In 1933, Richard C. du Pont teamed with Hawley Bowlus and the two men set up shop in San Fernando, California, to build gliders. Their most successful competition sailplane was the Senior Albatross. The Bowlus shop built four and Warren Eaton bought the third in May 1934. He named the sailplane "Falcon" and flew it often including over the Blue Ridge Mountains from an airfield at Big Meadows, VA, in 1934. Eaton had served in the U. S. Army Air Service during World War I and flown SPAD XIII fighters (see NASM collection) in the 103rd Aero Squadron, 3rd Pursuit Group, at Issoudon, France, from August 27, 1918, until Armistice Day, November 11. Eaton led the effort to found the Soaring Society of America in 1932 and became the organization's first president.

Display Status

This object is on display in Boeing Aviation Hangar at the Steven F. Udvar-Hazy Center in Chantilly, VA.

Boeing Aviation Hangar

Object Details

Date

1933

Country of Origin

United States of America

Type

CRAFT-Aircraft

Manufacturer

Bowlus-Dupont Sailplane Company

Physical Description

Monoplane glider with strut-braced, gull-type wing mounted high on monocoque fuselage; wooden construction with steel and aluminum fittings and controls; fuselage and wing leading edge covered with mahogany plywood. Fuselage skin applied over laminated Spruce bulkheads. Landing gear consists of single-wheel and .... [size?] tire mounted beneath forward fuselage, spring-steel tail skid beneath rudder.

- - - - -

■ STATED EXERCISE A
From the listing, reproduce the lines starting with the one that contains "challenge (235, 361)" and going on through the one that contains "detailed (1260, 1352)", both included.

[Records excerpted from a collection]
- - - - -

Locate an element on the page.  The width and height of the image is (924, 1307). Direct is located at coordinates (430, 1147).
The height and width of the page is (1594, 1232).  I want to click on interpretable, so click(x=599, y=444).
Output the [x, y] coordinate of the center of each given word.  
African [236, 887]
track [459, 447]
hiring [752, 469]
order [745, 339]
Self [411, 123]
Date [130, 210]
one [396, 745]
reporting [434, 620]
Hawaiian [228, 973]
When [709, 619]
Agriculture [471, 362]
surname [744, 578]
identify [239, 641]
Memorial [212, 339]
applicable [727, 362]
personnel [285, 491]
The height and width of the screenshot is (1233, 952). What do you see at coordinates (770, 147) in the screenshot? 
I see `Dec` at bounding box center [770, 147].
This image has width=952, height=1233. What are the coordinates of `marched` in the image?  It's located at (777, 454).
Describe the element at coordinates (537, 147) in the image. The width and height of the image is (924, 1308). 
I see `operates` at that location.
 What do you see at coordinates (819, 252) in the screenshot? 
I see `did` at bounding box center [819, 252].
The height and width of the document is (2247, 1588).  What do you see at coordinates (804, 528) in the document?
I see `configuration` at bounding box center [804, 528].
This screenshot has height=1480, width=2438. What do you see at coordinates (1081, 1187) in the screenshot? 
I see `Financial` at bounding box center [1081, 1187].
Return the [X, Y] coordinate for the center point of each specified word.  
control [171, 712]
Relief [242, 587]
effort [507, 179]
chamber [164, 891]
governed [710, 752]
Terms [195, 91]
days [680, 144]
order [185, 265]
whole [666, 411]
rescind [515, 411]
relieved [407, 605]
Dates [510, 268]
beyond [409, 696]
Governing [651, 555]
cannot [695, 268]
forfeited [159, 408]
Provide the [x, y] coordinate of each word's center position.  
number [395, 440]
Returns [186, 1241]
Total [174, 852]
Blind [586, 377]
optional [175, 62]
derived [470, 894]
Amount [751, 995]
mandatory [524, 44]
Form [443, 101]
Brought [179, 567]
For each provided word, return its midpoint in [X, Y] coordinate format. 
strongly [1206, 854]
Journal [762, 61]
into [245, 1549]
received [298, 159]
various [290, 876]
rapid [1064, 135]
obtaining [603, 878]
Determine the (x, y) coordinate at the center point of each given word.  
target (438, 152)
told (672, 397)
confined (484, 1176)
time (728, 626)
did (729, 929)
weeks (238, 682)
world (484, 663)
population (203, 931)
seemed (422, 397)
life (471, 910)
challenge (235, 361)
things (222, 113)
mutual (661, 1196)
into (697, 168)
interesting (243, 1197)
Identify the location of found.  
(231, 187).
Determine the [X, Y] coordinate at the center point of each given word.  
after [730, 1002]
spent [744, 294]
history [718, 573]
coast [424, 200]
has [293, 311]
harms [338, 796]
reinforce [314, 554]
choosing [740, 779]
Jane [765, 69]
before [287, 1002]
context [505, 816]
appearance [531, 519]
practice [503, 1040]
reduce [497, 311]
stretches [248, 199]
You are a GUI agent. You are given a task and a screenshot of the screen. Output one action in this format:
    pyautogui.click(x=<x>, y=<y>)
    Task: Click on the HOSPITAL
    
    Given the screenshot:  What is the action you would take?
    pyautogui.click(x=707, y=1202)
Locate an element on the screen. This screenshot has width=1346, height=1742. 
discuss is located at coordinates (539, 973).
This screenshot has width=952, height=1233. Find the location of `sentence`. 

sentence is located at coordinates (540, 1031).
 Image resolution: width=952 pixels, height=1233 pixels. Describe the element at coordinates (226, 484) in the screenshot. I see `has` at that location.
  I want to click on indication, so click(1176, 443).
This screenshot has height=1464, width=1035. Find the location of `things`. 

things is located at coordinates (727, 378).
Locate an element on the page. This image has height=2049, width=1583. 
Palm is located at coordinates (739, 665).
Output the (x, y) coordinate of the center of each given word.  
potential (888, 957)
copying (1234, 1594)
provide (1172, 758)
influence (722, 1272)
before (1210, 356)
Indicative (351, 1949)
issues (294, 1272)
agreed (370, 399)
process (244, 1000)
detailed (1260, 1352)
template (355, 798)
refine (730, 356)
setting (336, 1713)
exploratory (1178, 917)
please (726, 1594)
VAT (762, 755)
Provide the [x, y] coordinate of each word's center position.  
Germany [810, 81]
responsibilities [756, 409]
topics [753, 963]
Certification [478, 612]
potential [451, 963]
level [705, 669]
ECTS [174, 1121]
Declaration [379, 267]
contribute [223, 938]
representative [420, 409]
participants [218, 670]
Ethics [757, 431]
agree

- - - - -

■ STATED EXERCISE B
Name every person mentioned in the article on the Senior Albatross sailplane.

■ EXERCISE OUTPUT A
challenge (235, 361)
things (222, 113)
mutual (661, 1196)
into (697, 168)
interesting (243, 1197)
Identify the location of found.  
(231, 187).
Determine the [X, Y] coordinate at the center point of each given word.  
after [730, 1002]
spent [744, 294]
history [718, 573]
coast [424, 200]
has [293, 311]
harms [338, 796]
reinforce [314, 554]
choosing [740, 779]
Jane [765, 69]
before [287, 1002]
context [505, 816]
appearance [531, 519]
practice [503, 1040]
reduce [497, 311]
stretches [248, 199]
You are a GUI agent. You are given a task and a screenshot of the screen. Output one action in this format:
    pyautogui.click(x=<x>, y=<y>)
    Task: Click on the HOSPITAL
    
    Given the screenshot:  What is the action you would take?
    pyautogui.click(x=707, y=1202)
Locate an element on the screen. This screenshot has width=1346, height=1742. 
discuss is located at coordinates (539, 973).
This screenshot has width=952, height=1233. Find the location of `sentence`. 

sentence is located at coordinates (540, 1031).
 Image resolution: width=952 pixels, height=1233 pixels. Describe the element at coordinates (226, 484) in the screenshot. I see `has` at that location.
  I want to click on indication, so click(1176, 443).
This screenshot has height=1464, width=1035. Find the location of `things`. 

things is located at coordinates (727, 378).
Locate an element on the page. This image has height=2049, width=1583. 
Palm is located at coordinates (739, 665).
Output the (x, y) coordinate of the center of each given word.  
potential (888, 957)
copying (1234, 1594)
provide (1172, 758)
influence (722, 1272)
before (1210, 356)
Indicative (351, 1949)
issues (294, 1272)
agreed (370, 399)
process (244, 1000)
detailed (1260, 1352)

■ EXERCISE OUTPUT B
Richard C. du Pont
Hawley Bowlus
Warren Eaton